"Munafik."
"."
"Penipu."
"."
"Penghianat."
"."
"Gara-gara lo gue benar-benar kehilangan semuanya,"
"."
"Sadewa sialan!"
"."
"Bangsat."
"."
"Lo, aish!"
"."
"Udah?" tanya Sadewa membuat Wiga berhenti memaki. "Gue lakukan apa yang menurut gue berpotensi bisa menarik perhatian lo, gue mau lo lihat gue sebagai kakak lo," Wiga memutar bola matanya malas.

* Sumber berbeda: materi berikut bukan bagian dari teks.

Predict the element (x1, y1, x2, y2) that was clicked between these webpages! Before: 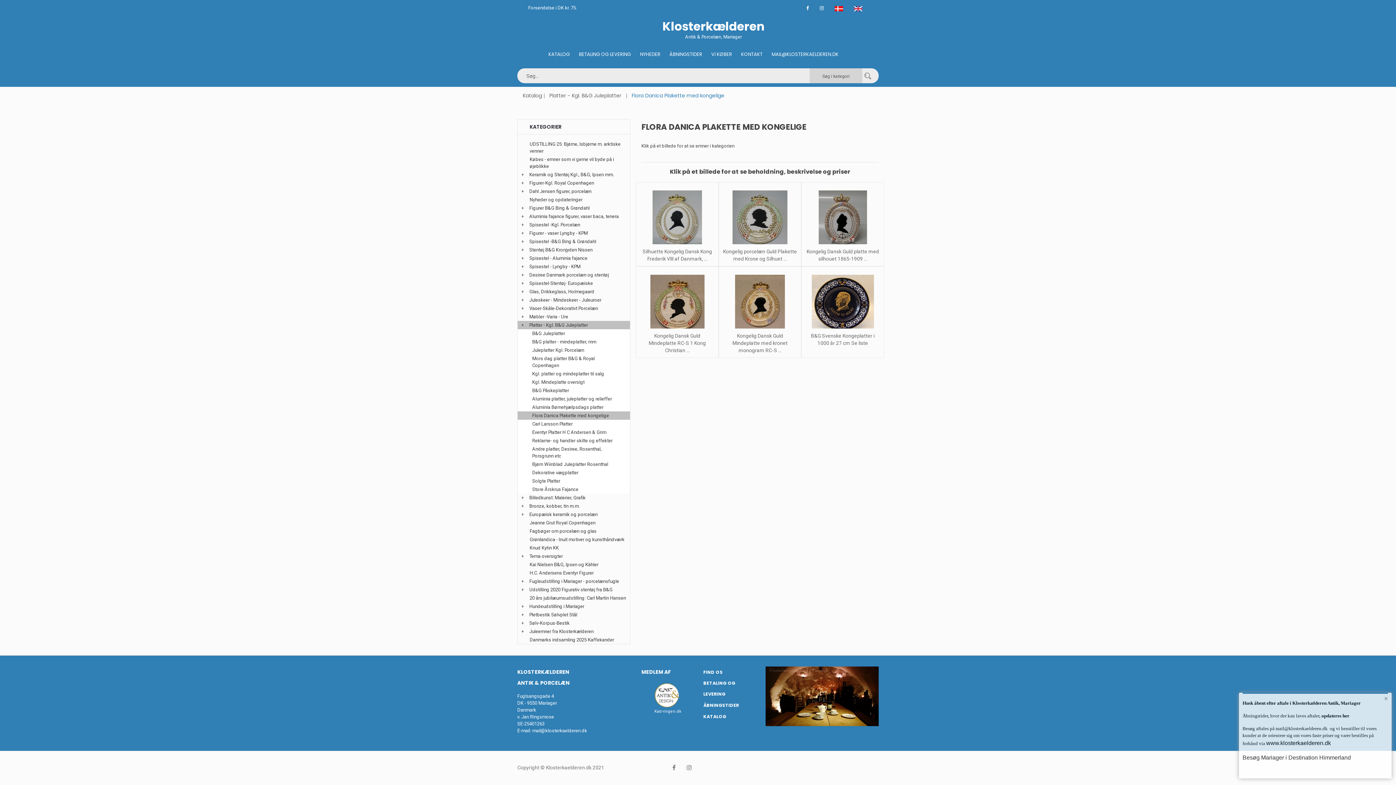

Wiga ingin sekali memiting tangan Sadewa lalu memutuskan leher dari kepalanya. Wiga kesal mendengar pengakuannya. "Apa lo enggak tahu kalau apa yang lo lakukan salah? Lo lebih tua dari gue, dan seharusnya otak lo bisa berpikir dewasa. Lo hancurkan kehidupan gue dan lo minta maaf dengan segampang ini?" Sadewa terdiam.
"Enggak ada cara lain selain ini," Wiga memutar bola matanya malas. "Apa lo pikir dengan cari perhatian denga pacaran sama sahabat pacar gue, gue bisa perduli sama lo?" Wiga melirik Sadewa sebentar.